── Records shown

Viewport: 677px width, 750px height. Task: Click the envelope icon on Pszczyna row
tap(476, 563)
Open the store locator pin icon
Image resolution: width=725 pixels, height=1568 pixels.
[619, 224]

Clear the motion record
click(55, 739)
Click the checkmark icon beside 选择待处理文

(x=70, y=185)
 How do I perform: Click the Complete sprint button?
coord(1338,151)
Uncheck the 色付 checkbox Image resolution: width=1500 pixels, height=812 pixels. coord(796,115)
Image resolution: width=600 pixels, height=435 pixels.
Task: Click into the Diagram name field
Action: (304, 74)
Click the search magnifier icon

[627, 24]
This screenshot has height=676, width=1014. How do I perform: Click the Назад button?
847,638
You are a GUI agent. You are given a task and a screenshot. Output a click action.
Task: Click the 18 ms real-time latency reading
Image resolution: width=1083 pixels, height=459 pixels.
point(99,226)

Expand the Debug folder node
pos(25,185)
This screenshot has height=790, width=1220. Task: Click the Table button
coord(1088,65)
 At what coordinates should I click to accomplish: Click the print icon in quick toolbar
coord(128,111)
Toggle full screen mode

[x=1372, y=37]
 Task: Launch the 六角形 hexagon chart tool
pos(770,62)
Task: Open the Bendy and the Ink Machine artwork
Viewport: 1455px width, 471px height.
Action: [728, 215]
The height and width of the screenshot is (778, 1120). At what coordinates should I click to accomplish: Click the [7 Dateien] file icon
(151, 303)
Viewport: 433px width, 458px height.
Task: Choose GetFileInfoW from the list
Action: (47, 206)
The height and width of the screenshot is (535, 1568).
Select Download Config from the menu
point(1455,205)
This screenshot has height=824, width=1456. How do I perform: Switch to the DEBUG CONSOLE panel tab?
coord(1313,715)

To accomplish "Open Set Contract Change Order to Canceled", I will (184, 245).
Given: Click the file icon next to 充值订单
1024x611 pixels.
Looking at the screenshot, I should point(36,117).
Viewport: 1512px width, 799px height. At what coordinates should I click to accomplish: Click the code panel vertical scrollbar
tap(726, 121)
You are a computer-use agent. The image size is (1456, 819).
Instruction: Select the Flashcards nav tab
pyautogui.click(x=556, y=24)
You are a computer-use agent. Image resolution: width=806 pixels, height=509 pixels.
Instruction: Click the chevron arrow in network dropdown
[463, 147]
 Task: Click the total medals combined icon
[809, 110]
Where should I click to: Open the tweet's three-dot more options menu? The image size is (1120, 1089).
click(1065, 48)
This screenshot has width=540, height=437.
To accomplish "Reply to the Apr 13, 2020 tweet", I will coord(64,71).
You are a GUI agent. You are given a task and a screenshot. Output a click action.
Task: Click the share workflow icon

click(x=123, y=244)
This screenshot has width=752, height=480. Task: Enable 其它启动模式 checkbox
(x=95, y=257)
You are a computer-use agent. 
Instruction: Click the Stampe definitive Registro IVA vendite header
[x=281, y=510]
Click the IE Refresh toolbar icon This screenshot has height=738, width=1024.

────

Challenge -
Pull out every line from the entries above that contains the string "coordinates".

The solution -
 At what coordinates should I click to accomplish: Click the print icon in quick toolbar
The height and width of the screenshot is (778, 1120). At what coordinates should I click to accomplish: Click the [7 Dateien] file icon
Viewport: 1512px width, 799px height. At what coordinates should I click to accomplish: Click the code panel vertical scrollbar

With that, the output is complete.